Highlights & Insights

  • Instead of treating "privacy protection" as post-processing, the paper modifies the input, target, and loss simultaneously. This end-to-end disentanglement is more robust than simply adding an adversarial classifier.
  • Using the glottal source as input is insightful: it retains prosody and voice quality cues while minimizing lexical leakage via low-pass and energy thresholding, aligning with the principle of "minimal sufficient representation."
  • The most compelling result is the trade-off of the complete model: lowest SID accuracy with no loss in phrase boundary F1 and syllable prominence remaining significantly higher than HuBERT. This suggests privacy and utility are not strictly zero-sum in this context.
  • Such a prosody representation can benefit expressive TTS, speech understanding, and dialogue systems while providing a safer intermediate representation for privacy-sensitive scenarios.

Limitations & Future Work

  • Pseudo-speaker labels were used during training instead of real ones.
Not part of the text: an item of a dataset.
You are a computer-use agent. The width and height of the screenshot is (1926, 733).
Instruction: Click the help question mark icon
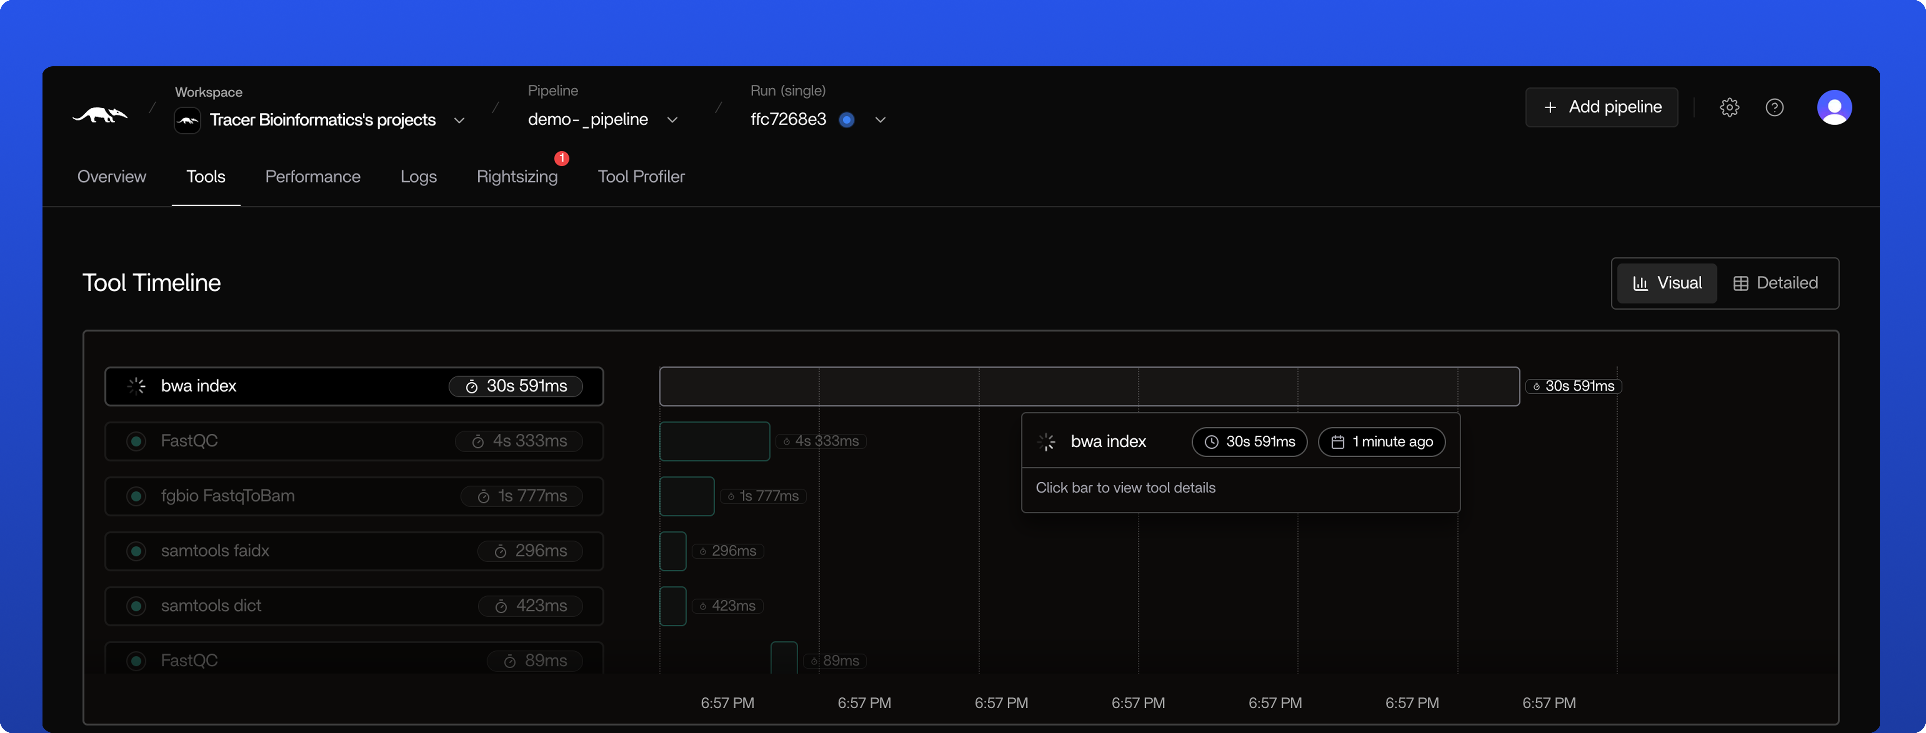click(x=1774, y=108)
The authors note that if real speaker metadata for GigaSpeech were available, normalization and adversarial loss might be even more effective.
  • Evaluation focused on local linguistic prosodic events. Paralinguistic tasks such as emotion, sarcasm, and health diagnostics have not yet been systematically evaluated.
  • Understanding tasks used hand transcriptions. Testing with ASR transcriptions would be more realistic but requires more complex scoring.
  • No human subjective evaluation has been performed in speech generation or voice conversion tasks. Whether privacy-preserving representations affect naturalness and expressiveness remains to be validated.
  • The current model is not causal and cannot be used for streaming generation; while transitioning to a causal framework is straightforward, it requires implementation and testing.
  • Privacy evaluation assumes an attacker with limited data; the ethical statement acknowledges that stronger recognition algorithms could be trained if an attacker possesses more speaker data.
  • vs. HuBERT / wav2vec 2.0: General SSL representations help prosody tasks but do not explicitly disentangle identity; this work uses the HuBERT architecture with prosody-oriented inputs/targets/losses.
  • vs. ProsodyBERT: ProsodyBERT uses hidden units and span boundaries for prosody; this work inherits that approach but adds glottal source inputs and speaker disentanglement.
  • vs. PE-Wav2vec: PE-Wav2vec also uses glottal waveforms; this paper integrates privacy objectives into the training framework.
  • vs. Information Bottleneck / Pitch Shifting / Adversarial Loss: These are existing disentanglement techniques. The contribution here is combining speaker-normalized targets and adversarial loss within a prosody SSL framework, validated with dual prosody-SID metrics.

Rating

  • Novelty: ⭐⭐⭐⭐☆ Explicitly combines prosody SSL with privacy protection; the design is targeted and effective.
  • Experimental Thoroughness: ⭐⭐⭐⭐☆ Solid coverage of prosody modeling, speaker ID, and ablations, but lacks generation tasks and broader paralinguistic evaluation.
  • Writing Quality: ⭐⭐⭐⭐☆ Clear methodology, concise tables, and honest discussion of limitations.
  • Value: ⭐⭐⭐⭐☆ Highly relevant for privacy-sensitive speech systems, especially as an intermediate representation for downstream applications.